New plant discovered in Jackson Gardens finally sends Union into the Ivy League

Zachary Nislick, Staff Writer

A recent discovery was made in Jackson Gardens earlier this week, which administrators believe to be the final piece qualifying Union for the Ivy League. A rare plant species, known only to grow in the most prestigious universities in the country, called the Hedera Nottica Ivy, was discovered in a small colony right in the middle of the gardens.

Union administrators had always believed the rare ivy species existed on campus, which would propel themselves into the ranks of the other eight distinguished schools retaining the same plant, and now it has finally revealed itself.

As a little bit of history, Harvard University was the first college to notice the plethora of ivy spreading across its brick-filled campus. At first, students thought it was simply a conglomeration of weeds and dandelions and thrown away art. Yet upon further inspection, it was a rare English Ivy brought over on the Mayflower itself. It was then deemed that Harvard would be considered the first Ivy League college for its dedication to cultivating rare ivy throughout its campus.

Unlike the culmination of the first ivy species, the one discovered here at Union is speculated to have risen due to the new composting program established only last year. Piles of composted garbage from West, Upper, Dutch and Skeller dining halls which have sat in the gardens all winter could have fermented into something unknown to the world of biology. Botany experts say the real reason the compost was so fertile was due to the absence of plastic straws this year.

When touring Union College, it has been said that Union is a “hidden ivy” school. This title has been based on rumors long ago of students finding exoitic ivy plants near the tunnels. However, since no one back then could confirm this uncovering, the title of “hidden ivy” could not officially be used in advertising the school. That is until earlier this week, when Union can officially be accepted into the Ivy League.

“I’m thrilled that Union is now a part of the Ivy League,” said first-year Jackfrilious Wassumpuous. “My whole family went to well-known Ivy’s, such as Dartmouth or University of North Dakota. I can now officially claim to be an Ivy League alum and gain all of the rights and titles associated with it.”

The students will indeed enjoy some new privileges, including legacy rights to Union and perhaps other Ivy League institutions. “It’s nice to know that my unborn children will have a place to call home,” exclaimed sophomore Jillian Wafflehouse, adding that she feels so much less stressed knowing she’ll have plenty of job offers upon graduation.

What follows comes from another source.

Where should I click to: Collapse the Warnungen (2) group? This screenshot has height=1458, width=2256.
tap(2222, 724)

Even the Becker Career Center expects to see fewer students seeking their aid since they know distinguished firms only target Ivy League students.

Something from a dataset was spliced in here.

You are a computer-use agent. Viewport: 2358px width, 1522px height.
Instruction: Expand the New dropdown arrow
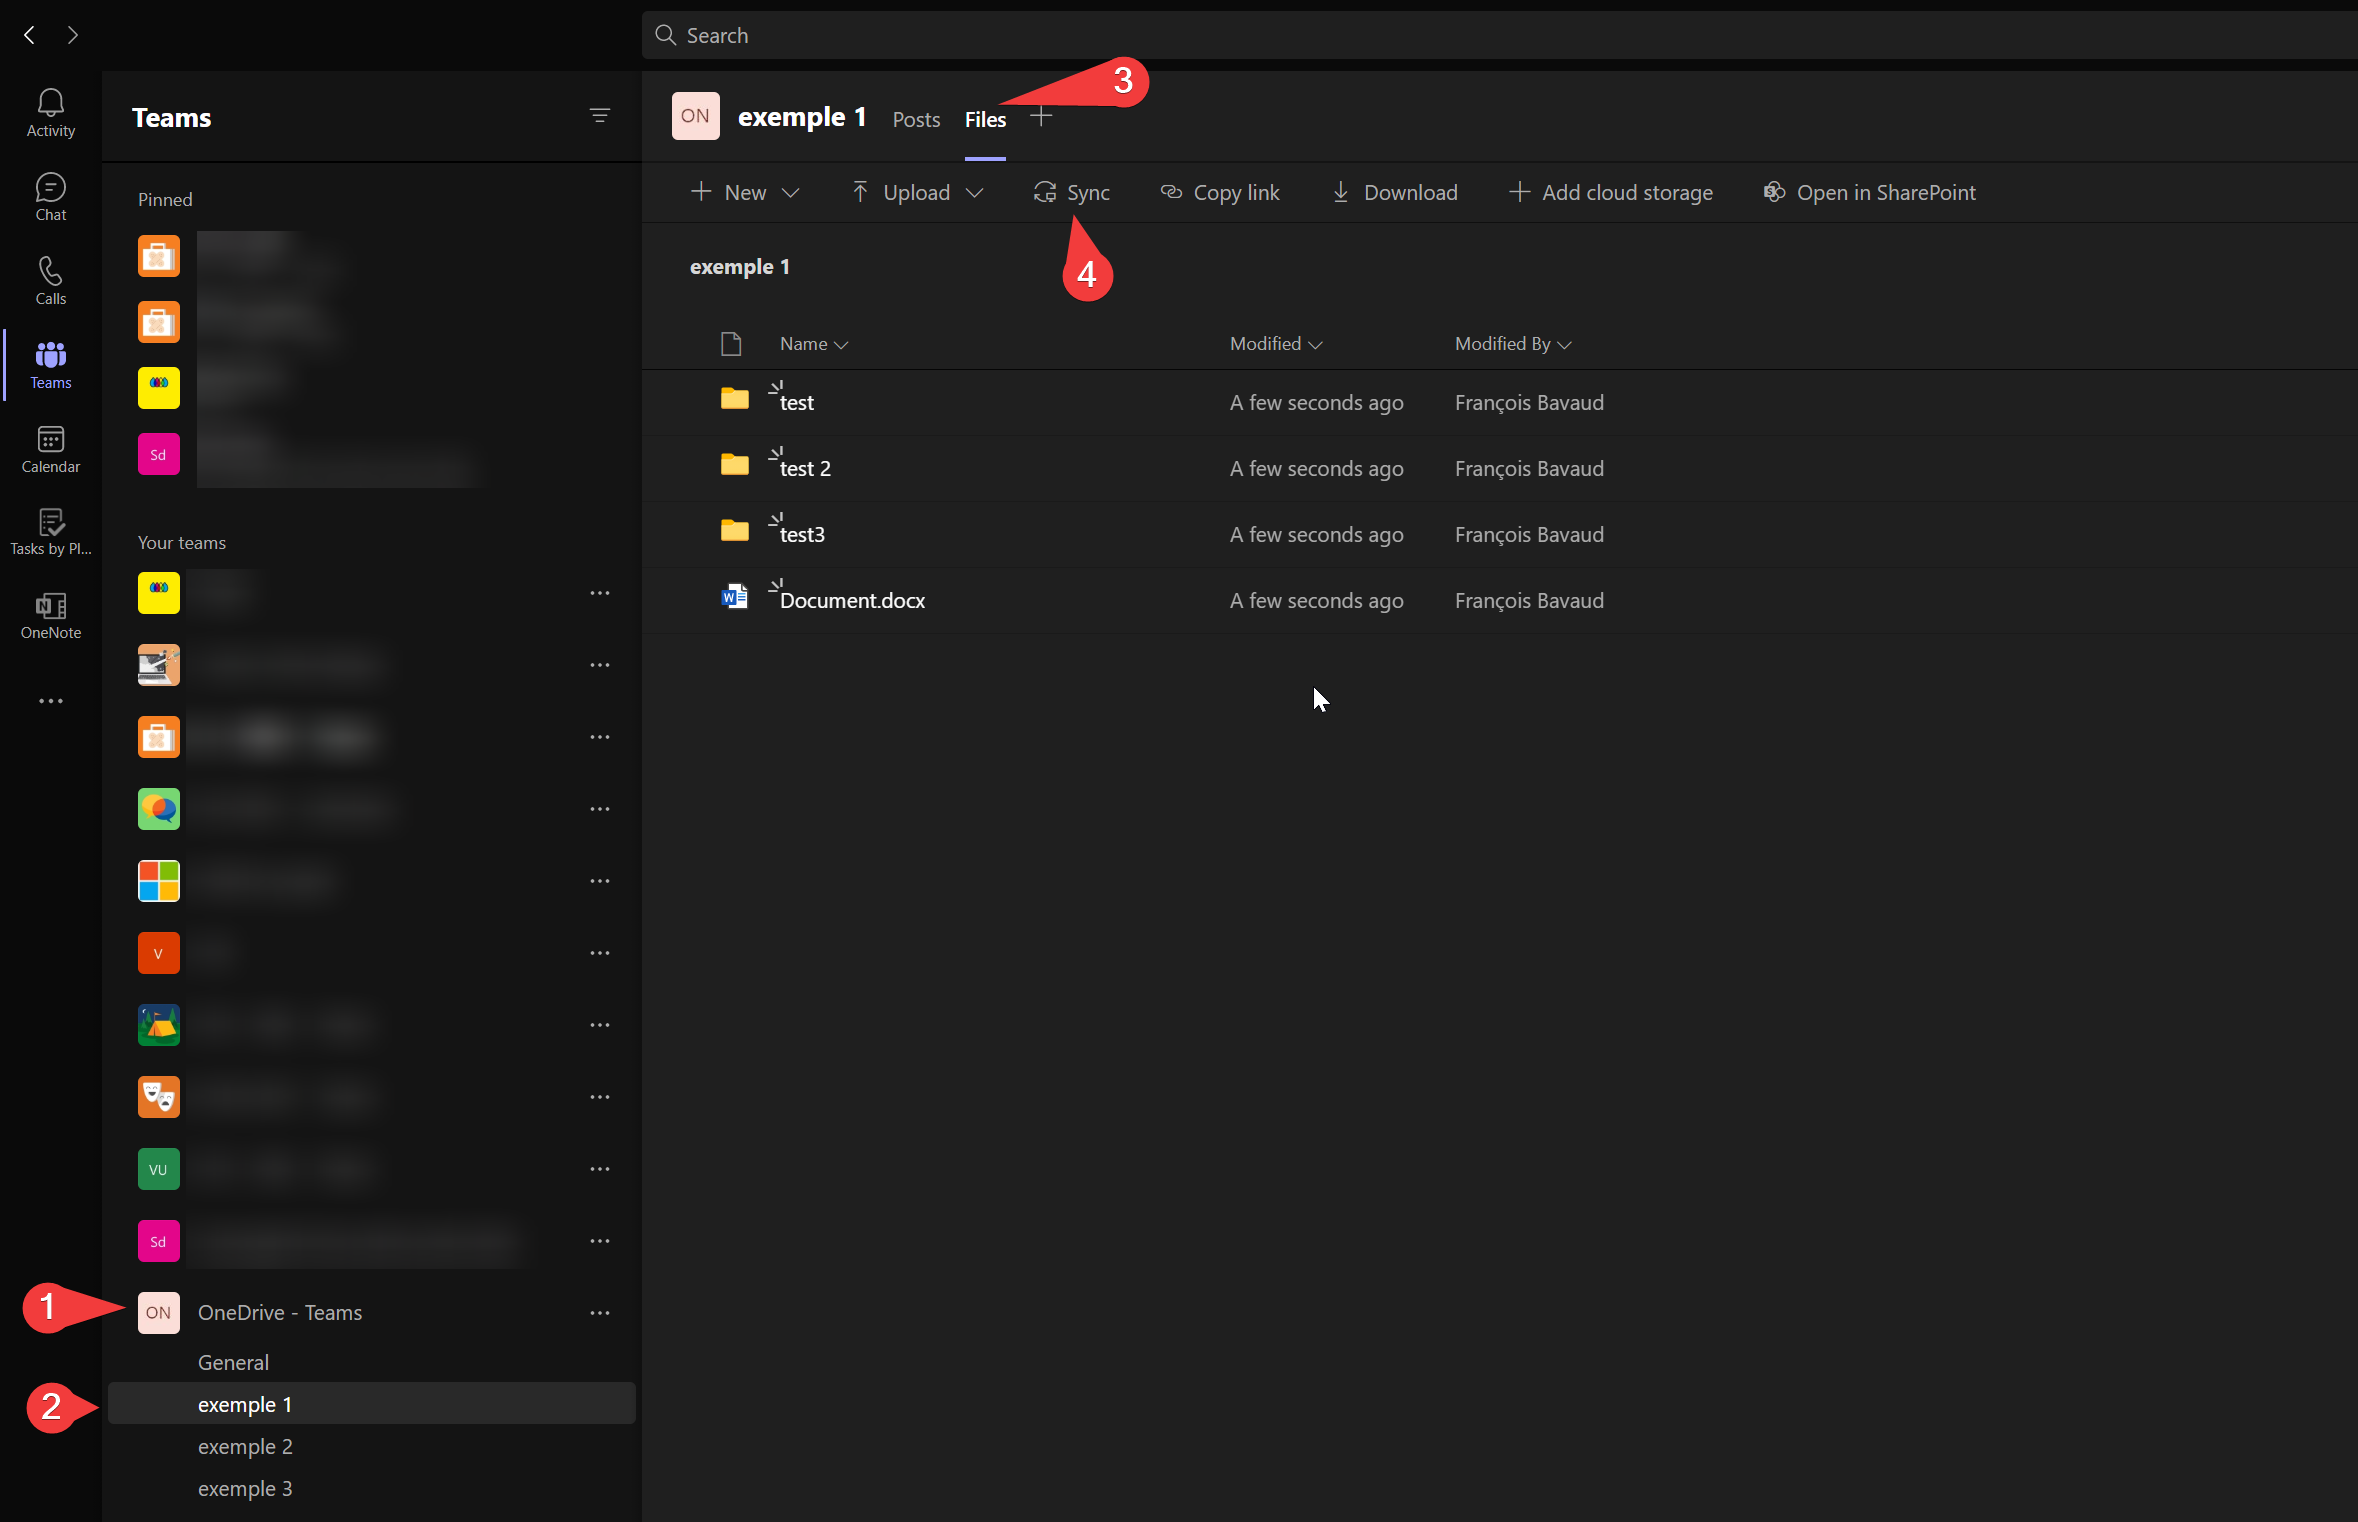tap(791, 192)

In light of the newfound interest in Ivy, Union is now increasing financial resources to the biology department to foster their new plant biology and botany program. Students can now take classes learning about their brother and sister ivy types, as well as how to network with other Ivy League schools in one large ivy web.

At press time, the NCAA was rumored to have been thinking of ways to further profit off this discovery.